Copy the rows below, changing each "Task:" to "Instruction:" and leaving everything else as it is.

» DATA:
*****

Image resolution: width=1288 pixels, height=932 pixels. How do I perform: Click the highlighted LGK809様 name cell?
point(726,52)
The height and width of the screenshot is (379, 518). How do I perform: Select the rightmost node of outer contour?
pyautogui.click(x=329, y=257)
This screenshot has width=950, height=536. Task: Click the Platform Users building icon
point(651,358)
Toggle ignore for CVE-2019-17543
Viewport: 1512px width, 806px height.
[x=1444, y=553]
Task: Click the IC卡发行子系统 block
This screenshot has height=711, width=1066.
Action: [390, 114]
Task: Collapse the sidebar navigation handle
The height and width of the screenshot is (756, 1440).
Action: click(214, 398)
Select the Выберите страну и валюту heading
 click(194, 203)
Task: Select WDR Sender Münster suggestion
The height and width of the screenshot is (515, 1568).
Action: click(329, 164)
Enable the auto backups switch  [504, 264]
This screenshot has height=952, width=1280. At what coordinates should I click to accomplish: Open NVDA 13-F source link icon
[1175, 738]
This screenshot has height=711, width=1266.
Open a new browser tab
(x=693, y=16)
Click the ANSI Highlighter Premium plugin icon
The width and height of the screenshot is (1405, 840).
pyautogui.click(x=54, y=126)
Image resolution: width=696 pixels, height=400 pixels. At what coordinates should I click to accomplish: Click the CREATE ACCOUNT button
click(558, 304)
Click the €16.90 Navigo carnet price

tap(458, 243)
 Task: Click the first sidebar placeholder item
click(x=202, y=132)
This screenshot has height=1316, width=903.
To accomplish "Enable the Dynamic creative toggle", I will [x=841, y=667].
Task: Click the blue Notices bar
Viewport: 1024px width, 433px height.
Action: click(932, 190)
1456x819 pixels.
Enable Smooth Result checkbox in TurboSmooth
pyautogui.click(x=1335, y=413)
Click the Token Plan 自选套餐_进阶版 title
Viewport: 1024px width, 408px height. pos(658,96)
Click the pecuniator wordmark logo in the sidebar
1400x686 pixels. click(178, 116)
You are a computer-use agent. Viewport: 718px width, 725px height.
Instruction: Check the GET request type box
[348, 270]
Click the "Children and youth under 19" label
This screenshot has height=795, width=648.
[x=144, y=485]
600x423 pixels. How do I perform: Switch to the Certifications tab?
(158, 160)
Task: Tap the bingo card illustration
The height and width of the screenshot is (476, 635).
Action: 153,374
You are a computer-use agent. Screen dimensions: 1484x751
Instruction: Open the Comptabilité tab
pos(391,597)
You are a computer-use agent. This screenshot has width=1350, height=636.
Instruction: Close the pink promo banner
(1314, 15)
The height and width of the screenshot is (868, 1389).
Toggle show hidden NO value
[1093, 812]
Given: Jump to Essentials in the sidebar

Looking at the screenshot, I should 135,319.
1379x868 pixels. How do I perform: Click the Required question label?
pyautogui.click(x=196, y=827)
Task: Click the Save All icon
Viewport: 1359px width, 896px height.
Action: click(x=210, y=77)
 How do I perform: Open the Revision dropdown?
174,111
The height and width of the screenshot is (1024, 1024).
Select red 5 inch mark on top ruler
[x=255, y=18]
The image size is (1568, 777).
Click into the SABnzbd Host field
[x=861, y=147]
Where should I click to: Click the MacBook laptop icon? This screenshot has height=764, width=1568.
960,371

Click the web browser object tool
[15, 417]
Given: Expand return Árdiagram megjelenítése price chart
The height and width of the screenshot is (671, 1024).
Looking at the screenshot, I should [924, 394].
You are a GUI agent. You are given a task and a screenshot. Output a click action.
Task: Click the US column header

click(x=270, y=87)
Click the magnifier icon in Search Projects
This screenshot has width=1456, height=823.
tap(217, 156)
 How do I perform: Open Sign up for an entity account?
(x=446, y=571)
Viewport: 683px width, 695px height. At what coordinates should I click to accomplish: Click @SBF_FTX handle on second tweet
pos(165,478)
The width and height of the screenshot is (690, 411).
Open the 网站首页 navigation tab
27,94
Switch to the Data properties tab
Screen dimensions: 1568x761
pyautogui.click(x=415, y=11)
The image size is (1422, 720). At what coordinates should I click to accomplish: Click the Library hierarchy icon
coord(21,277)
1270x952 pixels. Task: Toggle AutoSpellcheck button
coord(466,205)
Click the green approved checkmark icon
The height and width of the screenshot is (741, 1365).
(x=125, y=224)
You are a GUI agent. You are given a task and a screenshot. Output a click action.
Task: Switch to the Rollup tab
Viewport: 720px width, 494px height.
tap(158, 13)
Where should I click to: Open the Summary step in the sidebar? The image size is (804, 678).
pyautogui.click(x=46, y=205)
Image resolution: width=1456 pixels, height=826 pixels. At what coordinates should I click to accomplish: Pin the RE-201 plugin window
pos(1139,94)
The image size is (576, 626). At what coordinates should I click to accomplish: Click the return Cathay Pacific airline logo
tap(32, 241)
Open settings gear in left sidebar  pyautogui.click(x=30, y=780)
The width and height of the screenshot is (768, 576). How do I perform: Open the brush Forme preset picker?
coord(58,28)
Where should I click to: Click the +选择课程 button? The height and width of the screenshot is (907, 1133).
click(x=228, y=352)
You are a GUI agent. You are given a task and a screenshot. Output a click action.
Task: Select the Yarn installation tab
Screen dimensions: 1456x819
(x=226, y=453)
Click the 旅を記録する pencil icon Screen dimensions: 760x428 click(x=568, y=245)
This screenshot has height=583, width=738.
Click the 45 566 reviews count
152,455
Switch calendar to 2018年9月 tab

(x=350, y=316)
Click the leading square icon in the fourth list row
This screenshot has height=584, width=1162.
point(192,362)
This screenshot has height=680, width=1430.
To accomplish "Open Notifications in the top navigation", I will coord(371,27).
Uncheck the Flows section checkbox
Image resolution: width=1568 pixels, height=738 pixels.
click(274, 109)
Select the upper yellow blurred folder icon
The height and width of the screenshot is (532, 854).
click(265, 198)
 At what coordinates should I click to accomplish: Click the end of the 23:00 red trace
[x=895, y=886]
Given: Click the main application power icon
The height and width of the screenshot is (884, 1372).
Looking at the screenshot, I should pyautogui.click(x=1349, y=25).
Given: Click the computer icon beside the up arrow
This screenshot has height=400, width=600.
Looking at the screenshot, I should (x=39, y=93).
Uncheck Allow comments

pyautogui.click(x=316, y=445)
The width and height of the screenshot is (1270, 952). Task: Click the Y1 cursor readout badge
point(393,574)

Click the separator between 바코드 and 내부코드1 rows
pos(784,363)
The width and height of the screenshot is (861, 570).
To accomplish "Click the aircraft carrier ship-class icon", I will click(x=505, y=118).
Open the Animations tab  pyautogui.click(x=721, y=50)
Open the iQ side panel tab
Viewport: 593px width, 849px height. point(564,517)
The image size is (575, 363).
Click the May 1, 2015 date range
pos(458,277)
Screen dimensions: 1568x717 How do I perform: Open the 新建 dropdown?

*****

» SOLUTION TO THE PROBLEM:
Image resolution: width=1288 pixels, height=932 pixels. How do I perform: Click the highlighted LGK809様 name cell?
point(726,52)
The height and width of the screenshot is (379, 518). How do I perform: Select the rightmost node of outer contour?
pyautogui.click(x=329, y=257)
This screenshot has width=950, height=536. Instruction: Click the Platform Users building icon
point(651,358)
Toggle ignore for CVE-2019-17543
Viewport: 1512px width, 806px height.
[x=1444, y=553]
Instruction: Click the IC卡发行子系统 block
This screenshot has height=711, width=1066.
Action: [390, 114]
Instruction: Collapse the sidebar navigation handle
The height and width of the screenshot is (756, 1440).
Action: click(214, 398)
Select the Выберите страну и валюту heading
 click(194, 203)
Instruction: Select WDR Sender Münster suggestion
The height and width of the screenshot is (515, 1568).
Action: click(329, 164)
Enable the auto backups switch  [504, 264]
This screenshot has height=952, width=1280. At what coordinates should I click to accomplish: Open NVDA 13-F source link icon
[1175, 738]
This screenshot has height=711, width=1266.
Open a new browser tab
(x=693, y=16)
Click the ANSI Highlighter Premium plugin icon
The width and height of the screenshot is (1405, 840).
pyautogui.click(x=54, y=126)
Image resolution: width=696 pixels, height=400 pixels. At what coordinates should I click to accomplish: Click the CREATE ACCOUNT button
click(558, 304)
Click the €16.90 Navigo carnet price

tap(458, 243)
 Instruction: Click the first sidebar placeholder item
click(x=202, y=132)
This screenshot has height=1316, width=903.
To accomplish "Enable the Dynamic creative toggle", I will [x=841, y=667].
Instruction: Click the blue Notices bar
Viewport: 1024px width, 433px height.
Action: click(932, 190)
1456x819 pixels.
Enable Smooth Result checkbox in TurboSmooth
pyautogui.click(x=1335, y=413)
Click the Token Plan 自选套餐_进阶版 title
Viewport: 1024px width, 408px height. pos(658,96)
Click the pecuniator wordmark logo in the sidebar
1400x686 pixels. click(178, 116)
You are a computer-use agent. Viewport: 718px width, 725px height.
Instruction: Check the GET request type box
[348, 270]
Click the "Children and youth under 19" label
This screenshot has height=795, width=648.
[x=144, y=485]
600x423 pixels. How do I perform: Switch to the Certifications tab?
(158, 160)
Instruction: Tap the bingo card illustration
The height and width of the screenshot is (476, 635).
Action: 153,374
You are a computer-use agent. Screen dimensions: 1484x751
Instruction: Open the Comptabilité tab
pos(391,597)
You are a computer-use agent. This screenshot has width=1350, height=636.
Instruction: Close the pink promo banner
(1314, 15)
The height and width of the screenshot is (868, 1389).
Toggle show hidden NO value
[1093, 812]
Given: Jump to Essentials in the sidebar

Looking at the screenshot, I should 135,319.
1379x868 pixels. How do I perform: Click the Required question label?
pyautogui.click(x=196, y=827)
Instruction: Click the Save All icon
Viewport: 1359px width, 896px height.
Action: click(x=210, y=77)
 How do I perform: Open the Revision dropdown?
174,111
The height and width of the screenshot is (1024, 1024).
Select red 5 inch mark on top ruler
[x=255, y=18]
The image size is (1568, 777).
Click into the SABnzbd Host field
[x=861, y=147]
Where should I click to: Click the MacBook laptop icon? This screenshot has height=764, width=1568.
960,371

Click the web browser object tool
[15, 417]
Given: Expand return Árdiagram megjelenítése price chart
The height and width of the screenshot is (671, 1024).
Looking at the screenshot, I should [924, 394].
You are a GUI agent. You are given a task and a screenshot. Output a click action.
Instruction: Click the US column header

click(x=270, y=87)
Click the magnifier icon in Search Projects
This screenshot has width=1456, height=823.
tap(217, 156)
 How do I perform: Open Sign up for an entity account?
(x=446, y=571)
Viewport: 683px width, 695px height. At what coordinates should I click to accomplish: Click @SBF_FTX handle on second tweet
pos(165,478)
The width and height of the screenshot is (690, 411).
Open the 网站首页 navigation tab
27,94
Switch to the Data properties tab
Screen dimensions: 1568x761
pyautogui.click(x=415, y=11)
The image size is (1422, 720). At what coordinates should I click to accomplish: Click the Library hierarchy icon
coord(21,277)
1270x952 pixels. Instruction: Toggle AutoSpellcheck button
coord(466,205)
Click the green approved checkmark icon
The height and width of the screenshot is (741, 1365).
(x=125, y=224)
You are a GUI agent. You are given a task and a screenshot. Output a click action.
Instruction: Switch to the Rollup tab
Viewport: 720px width, 494px height.
tap(158, 13)
Where should I click to: Open the Summary step in the sidebar? The image size is (804, 678).
pyautogui.click(x=46, y=205)
Image resolution: width=1456 pixels, height=826 pixels. At what coordinates should I click to accomplish: Pin the RE-201 plugin window
pos(1139,94)
The image size is (576, 626). At what coordinates should I click to accomplish: Click the return Cathay Pacific airline logo
tap(32, 241)
Open settings gear in left sidebar  pyautogui.click(x=30, y=780)
The width and height of the screenshot is (768, 576). How do I perform: Open the brush Forme preset picker?
coord(58,28)
Where should I click to: Click the +选择课程 button? The height and width of the screenshot is (907, 1133).
click(x=228, y=352)
You are a GUI agent. You are given a task and a screenshot. Output a click action.
Instruction: Select the Yarn installation tab
Screen dimensions: 1456x819
(x=226, y=453)
Click the 旅を記録する pencil icon Screen dimensions: 760x428 click(x=568, y=245)
This screenshot has height=583, width=738.
Click the 45 566 reviews count
152,455
Switch calendar to 2018年9月 tab

(x=350, y=316)
Click the leading square icon in the fourth list row
This screenshot has height=584, width=1162.
point(192,362)
This screenshot has height=680, width=1430.
To accomplish "Open Notifications in the top navigation", I will coord(371,27).
Uncheck the Flows section checkbox
Image resolution: width=1568 pixels, height=738 pixels.
click(274, 109)
Select the upper yellow blurred folder icon
The height and width of the screenshot is (532, 854).
click(265, 198)
 At what coordinates should I click to accomplish: Click the end of the 23:00 red trace
[x=895, y=886]
Given: Click the main application power icon
The height and width of the screenshot is (884, 1372).
Looking at the screenshot, I should pyautogui.click(x=1349, y=25).
Given: Click the computer icon beside the up arrow
This screenshot has height=400, width=600.
Looking at the screenshot, I should (x=39, y=93).
Uncheck Allow comments

pyautogui.click(x=316, y=445)
The width and height of the screenshot is (1270, 952). Instruction: Click the Y1 cursor readout badge
point(393,574)

Click the separator between 바코드 and 내부코드1 rows
pos(784,363)
The width and height of the screenshot is (861, 570).
To accomplish "Click the aircraft carrier ship-class icon", I will click(x=505, y=118).
Open the Animations tab  pyautogui.click(x=721, y=50)
Open the iQ side panel tab
Viewport: 593px width, 849px height. point(564,517)
The image size is (575, 363).
Click the May 1, 2015 date range
pos(458,277)
Screen dimensions: 1568x717 How do I perform: Open the 新建 dropdown?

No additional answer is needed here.